Ähnlich hohe Zahlen berichten Armstrong und Costello (2002) auf der Basis einer
Analyse von 15 Studien: Demnach haben rund 60% der Jugendlichen, die
Substanzen konsumieren, wenigstens in einem weiteren Erlebens- oder
Verhaltensbereich bedeutsame Schwierigkeiten. Am häufigsten tritt bei den
Jugendlichen aggressiv-dissoziales Verhalten auf. Knapp 20% der Jugendlichen
berichteten zusätzlich von depressiven Symptomen wie beispielsweise Traurigkeit,
einem geringen Selbstwertgefühl und Antriebslosigkeit.

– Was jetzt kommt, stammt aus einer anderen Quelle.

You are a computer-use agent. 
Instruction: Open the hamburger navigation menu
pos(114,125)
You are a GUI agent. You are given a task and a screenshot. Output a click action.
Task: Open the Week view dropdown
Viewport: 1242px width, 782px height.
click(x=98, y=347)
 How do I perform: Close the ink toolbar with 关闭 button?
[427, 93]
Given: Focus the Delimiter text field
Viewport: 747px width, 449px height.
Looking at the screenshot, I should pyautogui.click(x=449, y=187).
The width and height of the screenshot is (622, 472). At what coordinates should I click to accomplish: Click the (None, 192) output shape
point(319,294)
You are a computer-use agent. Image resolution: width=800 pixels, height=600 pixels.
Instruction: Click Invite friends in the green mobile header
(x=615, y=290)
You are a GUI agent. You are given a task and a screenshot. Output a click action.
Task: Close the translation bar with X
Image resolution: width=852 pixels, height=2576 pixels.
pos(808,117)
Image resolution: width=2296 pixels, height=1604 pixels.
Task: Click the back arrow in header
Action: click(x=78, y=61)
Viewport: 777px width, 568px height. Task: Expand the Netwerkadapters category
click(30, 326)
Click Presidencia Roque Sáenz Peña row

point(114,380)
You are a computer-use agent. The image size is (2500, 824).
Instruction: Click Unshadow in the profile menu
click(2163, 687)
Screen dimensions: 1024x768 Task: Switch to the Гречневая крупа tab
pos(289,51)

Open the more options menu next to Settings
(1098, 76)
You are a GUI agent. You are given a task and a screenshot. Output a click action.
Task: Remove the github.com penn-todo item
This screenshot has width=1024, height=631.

Kasten: Störungen durch Substanzkonsum, aggressivdissoziales Verhalten und
andere psychische Störungen.
Da Probleme mit Alkohol, Drogen und aggressiv-dissozialem Verhalten so häufig
gemeinsam auftreten, wird auch – neben weiteren Entwicklungsverläufen – ein
gemeinsamer Entwicklungsverlauf angenommen. Verschiedene
Entwicklungsmodelle legen dar, dass ein in der Kindheit auftretendes aggressivdissoziales Verhalten das Risiko für Probleme mit Alkohol- und Drogen im
Jugendalter deutlich erhöht (z.B. Loeber, Stouthamer-Loeber & White, 1999). Dies
trifft besonders auf Jugendliche zu, die sich mit Gleichaltrigen mit ähnlichen
Problemen zusammenschließen (Webster-Stratton & Taylor, 2001).